If memory is working, recall should surface the stored context without you manually repeating it.

A second test is to ask for synthesis rather than literal recall. That checks reflect, not just search.

Common issues

Slow first startup

The first run may need time to initialize the database and local models. Later starts are faster.

Port 8888 is already in use

Change the port:

HINDSIGHT_API_LLM_API_KEY=sk-... HINDSIGHT_API_PORT=9000 uvx --from hindsight-api hindsight-local-mcp

Then point your MCP client at http://localhost:9000/mcp/.

I stored something, but cannot recall it immediately

Retain is asynchronous. Give the pipeline a few seconds and try again.

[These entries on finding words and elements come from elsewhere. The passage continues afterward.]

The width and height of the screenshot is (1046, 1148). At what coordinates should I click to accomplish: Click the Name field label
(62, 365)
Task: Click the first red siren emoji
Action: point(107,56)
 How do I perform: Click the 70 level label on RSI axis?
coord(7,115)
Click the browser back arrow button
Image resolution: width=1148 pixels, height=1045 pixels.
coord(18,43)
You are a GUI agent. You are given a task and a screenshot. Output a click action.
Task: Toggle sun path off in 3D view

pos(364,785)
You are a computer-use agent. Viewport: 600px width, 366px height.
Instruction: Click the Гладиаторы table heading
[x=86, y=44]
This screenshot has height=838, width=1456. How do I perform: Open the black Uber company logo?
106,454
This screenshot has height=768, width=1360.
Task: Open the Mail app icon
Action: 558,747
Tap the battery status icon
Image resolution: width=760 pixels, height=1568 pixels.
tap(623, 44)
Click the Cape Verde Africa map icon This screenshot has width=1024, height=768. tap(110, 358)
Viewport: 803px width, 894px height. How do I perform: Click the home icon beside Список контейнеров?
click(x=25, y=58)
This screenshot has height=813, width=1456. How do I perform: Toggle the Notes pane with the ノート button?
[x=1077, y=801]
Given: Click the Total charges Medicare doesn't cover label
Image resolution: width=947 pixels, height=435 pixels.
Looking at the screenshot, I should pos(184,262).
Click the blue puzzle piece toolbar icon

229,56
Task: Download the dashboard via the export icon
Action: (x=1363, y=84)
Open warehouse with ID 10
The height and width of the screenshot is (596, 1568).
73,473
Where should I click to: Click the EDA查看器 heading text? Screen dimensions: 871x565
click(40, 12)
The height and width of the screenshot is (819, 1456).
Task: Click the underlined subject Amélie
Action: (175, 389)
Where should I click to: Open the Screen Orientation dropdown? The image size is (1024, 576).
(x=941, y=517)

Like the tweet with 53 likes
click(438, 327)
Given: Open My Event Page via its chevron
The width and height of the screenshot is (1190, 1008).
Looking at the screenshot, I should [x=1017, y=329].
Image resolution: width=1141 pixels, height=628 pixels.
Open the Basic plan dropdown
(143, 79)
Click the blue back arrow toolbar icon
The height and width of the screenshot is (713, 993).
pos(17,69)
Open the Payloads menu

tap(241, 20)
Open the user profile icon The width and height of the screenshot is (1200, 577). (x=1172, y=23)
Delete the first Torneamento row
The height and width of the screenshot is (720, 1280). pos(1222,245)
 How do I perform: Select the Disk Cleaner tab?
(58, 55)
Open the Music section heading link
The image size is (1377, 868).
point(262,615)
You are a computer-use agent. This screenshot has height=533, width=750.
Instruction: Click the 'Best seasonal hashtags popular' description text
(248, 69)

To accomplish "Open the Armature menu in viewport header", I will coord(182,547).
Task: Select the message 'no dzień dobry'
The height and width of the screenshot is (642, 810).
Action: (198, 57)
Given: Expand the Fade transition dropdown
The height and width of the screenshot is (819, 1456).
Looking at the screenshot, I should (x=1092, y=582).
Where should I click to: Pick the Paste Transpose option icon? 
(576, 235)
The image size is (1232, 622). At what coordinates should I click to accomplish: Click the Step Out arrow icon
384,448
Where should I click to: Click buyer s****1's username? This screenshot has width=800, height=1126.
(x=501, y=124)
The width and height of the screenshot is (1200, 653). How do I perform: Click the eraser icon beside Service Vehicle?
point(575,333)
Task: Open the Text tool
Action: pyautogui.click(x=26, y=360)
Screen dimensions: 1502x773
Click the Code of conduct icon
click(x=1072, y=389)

The tools never appear in the client

Restart the client fully. Many MCP clients only refresh the tool list on startup.

I want more logs

Turn on debug logging:

HINDSIGHT_API_LLM_API_KEY=sk-... HINDSIGHT_API_LOG_LEVEL=debug uvx --from hindsight-api hindsight-local-mcp

When local MCP is the right fit

Local MCP is a great choice when:

  • you want memory on your own machine
  • you are testing memory behavior before broader rollout
  • you want minimal infrastructure
  • you want to avoid exposing a public endpoint

If you eventually want multi-device access or easier OAuth-based client setup, move to Hindsight Cloud.

FAQ

Do I need Docker for local MCP?

No. The local MCP server can run directly through the Hindsight tooling.

Is local MCP only for Claude?

No. Any MCP-compatible client can use it.

Should I use single-bank or multi-bank mode?

Use single-bank when one client should always use one bank. Use multi-bank when you need flexibility.

Does the data survive restarts?

Yes, the embedded PostgreSQL data persists locally across restarts.